Decameron81 (628548) | more than 8 years ago | (#13854007)

MySQL made a simple business decision... right or wrong is completely subjective here. Eventually they will pay by losing some customers, but appart from that I see no reason why they should be defending their decision.

In other words, I don't think that my enemy's friends are my enemies.

On top of that, has the author considered that our priorities may be completely irrelevant to someone else? It's not like we can all take care of everything... like destroying Sco, and saving the world, and curing cancer, and feeding the poor, etc, etc, etc. At some point we have to start ignoring some of these priorities.

Can SCO be trusted? (0)

Anonymous Coward | more than 8 years ago | (#13854035)

Can you really trust SCO to honor the GPL? I mean come one after all they have done recently why would ANYONE trust them to honor any kind of contract? Let alone something invovling the GPL.

Free as in Speech (3, Insightful)

headLITE (171240) | more than 8 years ago | (#13854071)

Since when is giving free software to people running non-free operating systems a _bad_ thing? They're spreading Freedom-as-in-Speech to a world that lacks it. What could _not_ be good about that? They're giving freedom of choice to people that need it. They're infecting SCO users with OSS ideas. Why the fuck would someone who understands the whole OSS idea not like what MySQL is doing here?


The key fact some OSS zealots miss is that SCO users only USE products from SCO, they ARE NOT ACTUALLY SCO. Granted, SCO pays MySQL. They're still not who's going to profit from the deal the most. The actual users are going to be. They may be forced to use SCO software. Occam's razor dictates they are because using it voluntarily is, at this time, indefinitely harder to explain.


Please stop trying to keep those poor souls from switching to open source software.

Marten Mickos is looking for some solid ground (1)

TarrySingh (916400) | more than 8 years ago | (#13854081)

and a big goat like SCO can help him with a lawsuit should Larry (Ellison) barge n and buy him (MySQL).

money (0)

Anonymous Coward | more than 8 years ago | (#13854132)

Hope they get the money from SCO first.

Brutal to ev1, forgiving to MySQL? (1)

Anthony Boyd (242971) | more than 8 years ago | (#13854174)

We didn't make the decision lightly; we knew SCO was a sensitive subject with the free software and open source communities.

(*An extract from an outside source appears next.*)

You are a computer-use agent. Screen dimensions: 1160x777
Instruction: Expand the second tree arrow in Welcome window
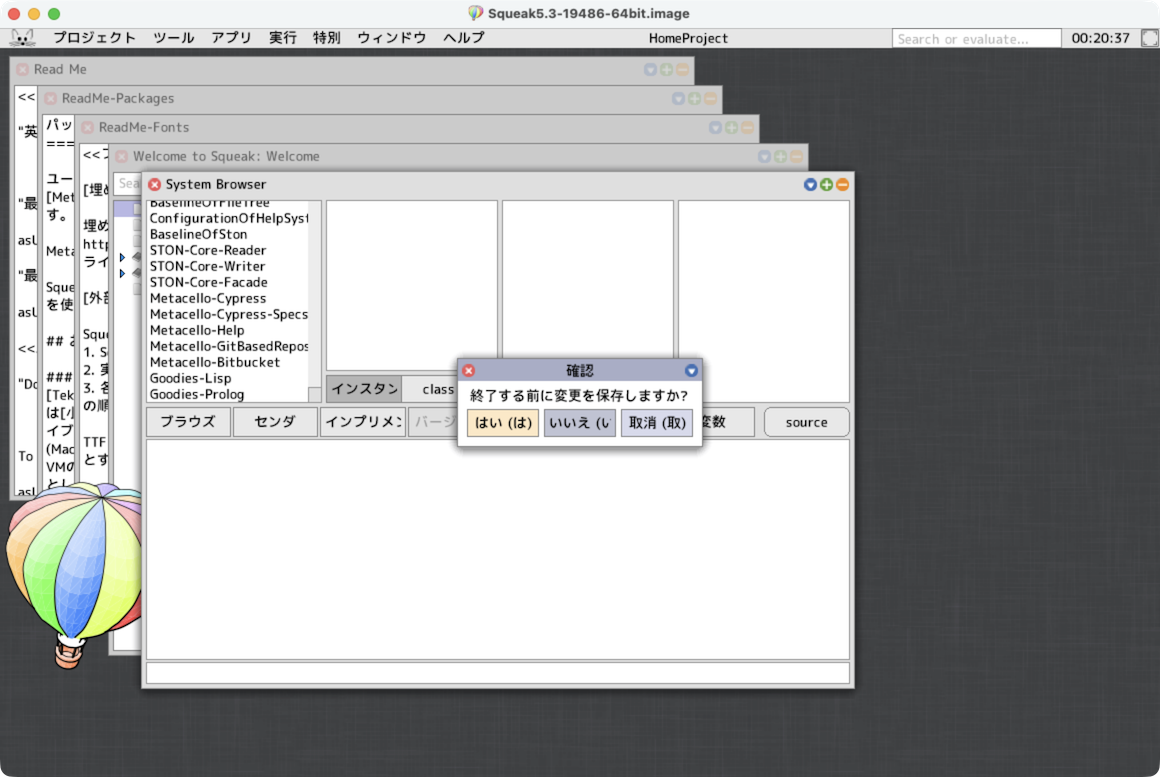[x=122, y=273]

That sounds a lot like saying, "we knew it'd piss them off, but we did it anyway!"

Look, I know I'm on the wrong side of this -- Slashdot groupthink is clearly forgiving of this, and I'm just not. But if ev1 had its feet held to the flame, I don't see why MySQL should walk away unscathed. Bottom line: it was a bad decision, and while most of the MySQL users won't care, some do, and they're entitled to vote their conscience.

I can see it now. (2, Funny)

stuttering stan (889500) | more than 8 years ago | (#13854189)

SCO: I hear that you're looking at migrating to another vendor, who is it? Microsoft, Red Hat...?
SCO Customer: You're not gonna pull that "AutoZone" crap on me, are you?
SCO: No, no, not at all. Hey, aren't you using MySQL for your applications?
SCO Customer: Yes, but it's the GPL'ed version, not the one you licences from them.
SCO: I think that's something for the courts to decide, after the loooong and expensive discovery process.
SCO Customer: WHAT THE...?!?!
MySQL: Hey! Why are you harrassing my end-users?
SCO: Don't you mean our customers ?
MySQL: Huh? Oh yeah, never mind.

Excusatio non petita, acusatio manifesta (1)

faragon (789704) | more than 8 years ago | (#13854326)

As Columbo [wikipedia.org] could argue, this the interview is precooked, seems to me a mere excuse for saying 'Hey, don't hate us, we're still good boys'. Pathetic.